S-LoRA: Serving Concurrent LoRA Adapters

dang · on Nov 9, 2023

Related ongoing thread:

Punica: Serving multiple LoRA finetuned LLM as one - https://news.ycombinator.com/item?id=38196661 - Nov 2023 (17 comments)

brucethemoose2 · on Nov 9, 2023

Oh this is super cool.

Basically every user gets their own LoRA finetune without losing the accelerator efficiency of batching requests for a single base model.

This would be tremendously cool for the Kobold Horde and similar services, where users request LoRA recipes instead of being stuck with whatever finetune the host picks. The Stable Diffusion AI Horde already does this, just with no batching and tremendous inefficiency.

zten · on Nov 9, 2023

> The Stable Diffusion AI Horde already does this, just with no batching and tremendous inefficiency.

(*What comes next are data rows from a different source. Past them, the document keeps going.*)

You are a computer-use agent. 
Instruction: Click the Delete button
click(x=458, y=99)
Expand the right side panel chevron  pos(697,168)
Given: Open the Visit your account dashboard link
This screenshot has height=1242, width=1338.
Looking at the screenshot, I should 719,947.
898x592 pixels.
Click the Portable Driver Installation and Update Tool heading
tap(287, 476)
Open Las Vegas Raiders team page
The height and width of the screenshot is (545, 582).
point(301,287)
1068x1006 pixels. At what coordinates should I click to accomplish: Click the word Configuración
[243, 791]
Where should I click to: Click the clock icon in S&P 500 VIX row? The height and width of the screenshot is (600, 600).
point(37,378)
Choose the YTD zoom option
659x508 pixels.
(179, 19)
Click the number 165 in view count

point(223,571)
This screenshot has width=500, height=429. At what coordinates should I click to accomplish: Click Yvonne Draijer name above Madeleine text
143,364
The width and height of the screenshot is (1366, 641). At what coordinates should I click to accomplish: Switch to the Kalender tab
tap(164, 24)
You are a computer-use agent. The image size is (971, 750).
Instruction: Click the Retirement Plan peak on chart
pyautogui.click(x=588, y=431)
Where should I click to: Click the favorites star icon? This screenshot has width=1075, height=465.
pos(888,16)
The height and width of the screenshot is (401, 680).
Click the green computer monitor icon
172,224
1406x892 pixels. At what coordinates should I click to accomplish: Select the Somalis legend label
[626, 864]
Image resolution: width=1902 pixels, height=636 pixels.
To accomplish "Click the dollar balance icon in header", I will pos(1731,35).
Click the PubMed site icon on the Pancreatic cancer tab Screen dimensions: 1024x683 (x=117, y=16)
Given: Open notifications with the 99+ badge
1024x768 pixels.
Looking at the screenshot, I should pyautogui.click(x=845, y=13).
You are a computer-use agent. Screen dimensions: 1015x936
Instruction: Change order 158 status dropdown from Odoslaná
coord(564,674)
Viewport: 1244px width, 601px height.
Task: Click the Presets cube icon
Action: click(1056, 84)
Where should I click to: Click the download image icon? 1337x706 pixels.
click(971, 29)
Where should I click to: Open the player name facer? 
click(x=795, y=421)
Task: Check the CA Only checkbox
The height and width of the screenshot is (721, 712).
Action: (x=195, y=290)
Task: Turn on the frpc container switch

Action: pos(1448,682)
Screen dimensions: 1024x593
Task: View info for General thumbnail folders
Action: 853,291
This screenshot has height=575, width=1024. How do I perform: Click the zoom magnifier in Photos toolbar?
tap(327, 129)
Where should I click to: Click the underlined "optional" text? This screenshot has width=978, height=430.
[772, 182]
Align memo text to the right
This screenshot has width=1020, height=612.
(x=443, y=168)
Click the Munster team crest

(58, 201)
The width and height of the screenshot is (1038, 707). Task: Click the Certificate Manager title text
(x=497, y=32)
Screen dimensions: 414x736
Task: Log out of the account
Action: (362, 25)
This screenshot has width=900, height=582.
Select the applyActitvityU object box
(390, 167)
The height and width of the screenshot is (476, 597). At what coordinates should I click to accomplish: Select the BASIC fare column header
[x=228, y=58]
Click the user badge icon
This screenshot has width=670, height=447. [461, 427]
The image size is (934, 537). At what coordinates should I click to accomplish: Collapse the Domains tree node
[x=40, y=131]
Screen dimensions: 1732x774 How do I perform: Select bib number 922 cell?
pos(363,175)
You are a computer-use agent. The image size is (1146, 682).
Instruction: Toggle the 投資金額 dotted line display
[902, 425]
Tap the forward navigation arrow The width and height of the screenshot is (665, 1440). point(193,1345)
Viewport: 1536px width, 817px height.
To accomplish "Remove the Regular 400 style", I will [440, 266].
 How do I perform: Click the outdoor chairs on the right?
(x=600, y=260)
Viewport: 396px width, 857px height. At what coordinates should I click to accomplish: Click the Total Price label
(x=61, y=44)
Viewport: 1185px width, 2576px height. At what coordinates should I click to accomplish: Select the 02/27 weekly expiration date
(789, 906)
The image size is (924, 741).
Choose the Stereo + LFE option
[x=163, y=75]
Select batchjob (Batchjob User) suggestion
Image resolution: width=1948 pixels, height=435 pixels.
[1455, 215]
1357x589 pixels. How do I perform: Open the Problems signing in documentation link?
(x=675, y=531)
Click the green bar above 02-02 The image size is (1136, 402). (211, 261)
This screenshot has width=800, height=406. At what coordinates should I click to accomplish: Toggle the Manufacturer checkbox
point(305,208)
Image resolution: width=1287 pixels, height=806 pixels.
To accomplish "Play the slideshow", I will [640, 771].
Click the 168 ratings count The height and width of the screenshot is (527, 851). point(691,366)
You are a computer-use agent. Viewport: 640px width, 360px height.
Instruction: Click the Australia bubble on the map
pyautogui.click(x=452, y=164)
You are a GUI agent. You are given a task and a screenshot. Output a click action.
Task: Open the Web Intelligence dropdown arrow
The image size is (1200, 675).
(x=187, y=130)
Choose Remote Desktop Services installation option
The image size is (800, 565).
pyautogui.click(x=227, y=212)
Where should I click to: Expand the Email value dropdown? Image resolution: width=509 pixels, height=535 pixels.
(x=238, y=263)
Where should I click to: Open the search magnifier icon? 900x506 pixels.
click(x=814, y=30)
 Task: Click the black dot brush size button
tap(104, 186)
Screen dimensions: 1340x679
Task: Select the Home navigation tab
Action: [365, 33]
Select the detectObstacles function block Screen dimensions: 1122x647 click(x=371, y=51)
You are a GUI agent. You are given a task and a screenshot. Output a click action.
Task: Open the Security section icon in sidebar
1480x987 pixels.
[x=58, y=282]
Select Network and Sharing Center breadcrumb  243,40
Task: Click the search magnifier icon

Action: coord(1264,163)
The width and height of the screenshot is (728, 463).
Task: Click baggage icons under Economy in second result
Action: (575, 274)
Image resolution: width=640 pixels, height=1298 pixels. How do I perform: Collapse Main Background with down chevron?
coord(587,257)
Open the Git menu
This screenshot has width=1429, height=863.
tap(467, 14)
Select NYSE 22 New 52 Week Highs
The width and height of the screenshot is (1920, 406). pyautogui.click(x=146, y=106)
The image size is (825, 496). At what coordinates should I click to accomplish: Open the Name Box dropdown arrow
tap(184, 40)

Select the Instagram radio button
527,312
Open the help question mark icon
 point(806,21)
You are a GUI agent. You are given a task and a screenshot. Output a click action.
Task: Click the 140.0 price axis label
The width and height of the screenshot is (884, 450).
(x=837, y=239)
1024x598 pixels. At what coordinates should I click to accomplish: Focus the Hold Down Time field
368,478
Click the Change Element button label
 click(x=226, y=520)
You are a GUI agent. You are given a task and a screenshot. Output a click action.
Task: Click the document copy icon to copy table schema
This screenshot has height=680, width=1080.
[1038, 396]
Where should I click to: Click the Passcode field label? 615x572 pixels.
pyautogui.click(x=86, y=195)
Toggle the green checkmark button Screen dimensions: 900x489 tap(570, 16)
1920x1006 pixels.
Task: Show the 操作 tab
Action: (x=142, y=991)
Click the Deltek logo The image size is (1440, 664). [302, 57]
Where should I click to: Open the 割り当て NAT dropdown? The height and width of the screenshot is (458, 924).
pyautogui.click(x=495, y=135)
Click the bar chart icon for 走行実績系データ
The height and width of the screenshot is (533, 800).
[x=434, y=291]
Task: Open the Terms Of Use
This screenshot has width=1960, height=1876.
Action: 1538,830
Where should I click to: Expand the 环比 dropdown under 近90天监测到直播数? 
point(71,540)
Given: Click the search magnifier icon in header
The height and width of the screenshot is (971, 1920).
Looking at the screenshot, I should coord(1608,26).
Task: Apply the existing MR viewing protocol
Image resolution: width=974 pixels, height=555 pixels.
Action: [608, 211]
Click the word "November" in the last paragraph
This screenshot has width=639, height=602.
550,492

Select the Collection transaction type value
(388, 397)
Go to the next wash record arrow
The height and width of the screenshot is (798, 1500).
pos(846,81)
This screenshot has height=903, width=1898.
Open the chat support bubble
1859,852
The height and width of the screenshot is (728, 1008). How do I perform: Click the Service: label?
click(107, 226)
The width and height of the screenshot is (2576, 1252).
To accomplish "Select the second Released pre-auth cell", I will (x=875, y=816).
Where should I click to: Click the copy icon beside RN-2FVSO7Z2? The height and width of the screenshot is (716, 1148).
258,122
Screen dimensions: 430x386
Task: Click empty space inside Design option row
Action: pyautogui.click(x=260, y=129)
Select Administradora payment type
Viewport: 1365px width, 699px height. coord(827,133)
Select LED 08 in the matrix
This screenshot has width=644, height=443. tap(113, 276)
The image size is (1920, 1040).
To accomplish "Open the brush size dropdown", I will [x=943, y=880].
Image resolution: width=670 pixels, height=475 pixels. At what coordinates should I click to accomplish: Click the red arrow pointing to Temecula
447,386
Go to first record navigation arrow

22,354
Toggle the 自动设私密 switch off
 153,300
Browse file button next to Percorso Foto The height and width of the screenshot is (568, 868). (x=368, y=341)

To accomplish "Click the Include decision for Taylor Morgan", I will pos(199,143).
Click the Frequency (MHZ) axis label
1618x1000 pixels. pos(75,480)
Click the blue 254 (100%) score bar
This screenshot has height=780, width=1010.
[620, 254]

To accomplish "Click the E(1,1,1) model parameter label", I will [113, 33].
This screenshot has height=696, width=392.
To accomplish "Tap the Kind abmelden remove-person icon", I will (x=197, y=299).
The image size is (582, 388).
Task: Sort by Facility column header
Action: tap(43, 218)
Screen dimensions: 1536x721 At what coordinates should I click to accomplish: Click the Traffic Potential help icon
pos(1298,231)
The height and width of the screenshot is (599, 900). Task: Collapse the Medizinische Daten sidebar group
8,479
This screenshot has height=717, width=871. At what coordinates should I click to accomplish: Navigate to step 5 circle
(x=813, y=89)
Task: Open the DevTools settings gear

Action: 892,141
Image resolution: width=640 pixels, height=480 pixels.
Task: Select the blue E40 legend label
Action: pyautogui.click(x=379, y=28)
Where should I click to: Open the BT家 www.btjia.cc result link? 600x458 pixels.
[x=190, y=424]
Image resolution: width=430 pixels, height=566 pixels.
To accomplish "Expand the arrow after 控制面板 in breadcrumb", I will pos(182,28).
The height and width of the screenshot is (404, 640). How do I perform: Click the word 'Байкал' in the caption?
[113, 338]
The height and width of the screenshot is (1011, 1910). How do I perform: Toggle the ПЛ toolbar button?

Yes, the inefficiency here is the sheer number of models that are served. Instead of every worker having SDXL and loading LoRAs, the worker is very rapidly switching between one of ~230 models... _and_ loading LoRAs, if the worker allows it! From discussions I've seen, there is a lot of encouragement to use LoRAs (and textual inversions) instead of a unique model, but there's still a lot of demand among clients for unique base models. Additionally, being a volunteer system, a lot of the workers are, well, strange. You have people contributing high-end GPUs, and then other people are trying their best to (abuse?) use Colab and Kaggle within whatever their TOS allows, so the capacity of the workers varies quite a bit.

brucethemoose2 · on Nov 9, 2023

Yeah. Stable Diffusion itself is a bit on an oddball because there are so many actual dreambooth finetunes, not to speak of the merging culture.

Also, it all still runs in PyTorch eager mode last I checked. So it isn't even to the point where discussing optimized kernels like this is necessarily relevant.

zten · on Nov 9, 2023

While not related, thank you for mentioning PyTorch eager mode. I had no idea this existed. There is just SO MUCH documentation to read, and it is bewildering how bad the defaults are in the whole deep learning ecosystem.

brucethemoose2 · on Nov 9, 2023

Since I am sending you down the rabbit hole anyway, you should check out stable-fast:

https://github.com/chengzeyi/stable-fast

It's the most promising "fast" and flexible stable diffusion implementation akin to this paper or vLLM that I know of. It doesn't have as many caveats as other implementations, like AITemplate (which is basically Turing+ and linux only) or torch.compile (basically no support for changing inputs/loras, and super long compilation on every startup/change).

jeffrallen · on Nov 9, 2023

LoRA is an AI term here, not the IoT networking protocol.

gdiamos · on Nov 9, 2023

Fast switching among many LoRAs is already supported in Lamini.

Great paper talking through some of the design issues and optimizations, eg Orca and custom fused GPU kernels.

I’d love to see more research in this direction.